Exercise prompt. "Given: Switch to the gold nugget tab" appears in one line of the records below. Output that line and each one after it, exactly, through the last line.
*** Opening Data for the task ***
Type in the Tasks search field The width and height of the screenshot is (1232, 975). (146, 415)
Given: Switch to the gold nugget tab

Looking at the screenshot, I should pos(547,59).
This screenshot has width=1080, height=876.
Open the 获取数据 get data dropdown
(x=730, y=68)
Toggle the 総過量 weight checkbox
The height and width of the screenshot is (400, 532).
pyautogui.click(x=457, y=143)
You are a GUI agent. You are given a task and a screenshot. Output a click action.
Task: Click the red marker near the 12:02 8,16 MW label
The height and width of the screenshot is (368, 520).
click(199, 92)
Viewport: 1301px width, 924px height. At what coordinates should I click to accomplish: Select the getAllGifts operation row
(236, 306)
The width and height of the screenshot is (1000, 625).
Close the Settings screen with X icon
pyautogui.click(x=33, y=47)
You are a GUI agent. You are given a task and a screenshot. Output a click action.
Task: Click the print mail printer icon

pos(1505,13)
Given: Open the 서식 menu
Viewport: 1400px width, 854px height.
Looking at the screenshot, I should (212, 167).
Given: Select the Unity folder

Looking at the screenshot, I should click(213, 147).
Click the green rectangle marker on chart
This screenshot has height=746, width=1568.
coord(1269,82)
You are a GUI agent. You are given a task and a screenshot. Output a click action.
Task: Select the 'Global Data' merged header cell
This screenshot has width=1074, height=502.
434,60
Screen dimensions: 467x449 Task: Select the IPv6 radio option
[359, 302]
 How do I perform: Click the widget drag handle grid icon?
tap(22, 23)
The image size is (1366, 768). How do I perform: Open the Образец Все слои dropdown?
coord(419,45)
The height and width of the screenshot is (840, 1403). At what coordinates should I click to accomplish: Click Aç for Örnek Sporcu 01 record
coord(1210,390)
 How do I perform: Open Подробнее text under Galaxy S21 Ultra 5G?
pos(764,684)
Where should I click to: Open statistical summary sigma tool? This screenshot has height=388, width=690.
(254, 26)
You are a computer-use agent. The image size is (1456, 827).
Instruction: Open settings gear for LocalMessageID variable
*** Closing Data for the task ***
Result below.
Given: Switch to the gold nugget tab

Looking at the screenshot, I should pos(547,59).
This screenshot has width=1080, height=876.
Open the 获取数据 get data dropdown
(x=730, y=68)
Toggle the 総過量 weight checkbox
The height and width of the screenshot is (400, 532).
pyautogui.click(x=457, y=143)
You are a GUI agent. You are given a task and a screenshot. Output a click action.
Task: Click the red marker near the 12:02 8,16 MW label
The height and width of the screenshot is (368, 520).
click(199, 92)
Viewport: 1301px width, 924px height. At what coordinates should I click to accomplish: Select the getAllGifts operation row
(236, 306)
The width and height of the screenshot is (1000, 625).
Close the Settings screen with X icon
pyautogui.click(x=33, y=47)
You are a GUI agent. You are given a task and a screenshot. Output a click action.
Task: Click the print mail printer icon

pos(1505,13)
Given: Open the 서식 menu
Viewport: 1400px width, 854px height.
Looking at the screenshot, I should (212, 167).
Given: Select the Unity folder

Looking at the screenshot, I should click(213, 147).
Click the green rectangle marker on chart
This screenshot has height=746, width=1568.
coord(1269,82)
You are a GUI agent. You are given a task and a screenshot. Output a click action.
Task: Select the 'Global Data' merged header cell
This screenshot has width=1074, height=502.
434,60
Screen dimensions: 467x449 Task: Select the IPv6 radio option
[359, 302]
 How do I perform: Click the widget drag handle grid icon?
tap(22, 23)
The image size is (1366, 768). How do I perform: Open the Образец Все слои dropdown?
coord(419,45)
The height and width of the screenshot is (840, 1403). At what coordinates should I click to accomplish: Click Aç for Örnek Sporcu 01 record
coord(1210,390)
 How do I perform: Open Подробнее text under Galaxy S21 Ultra 5G?
pos(764,684)
Where should I click to: Open statistical summary sigma tool? This screenshot has height=388, width=690.
(254, 26)
You are a computer-use agent. The image size is (1456, 827).
Instruction: Open settings gear for LocalMessageID variable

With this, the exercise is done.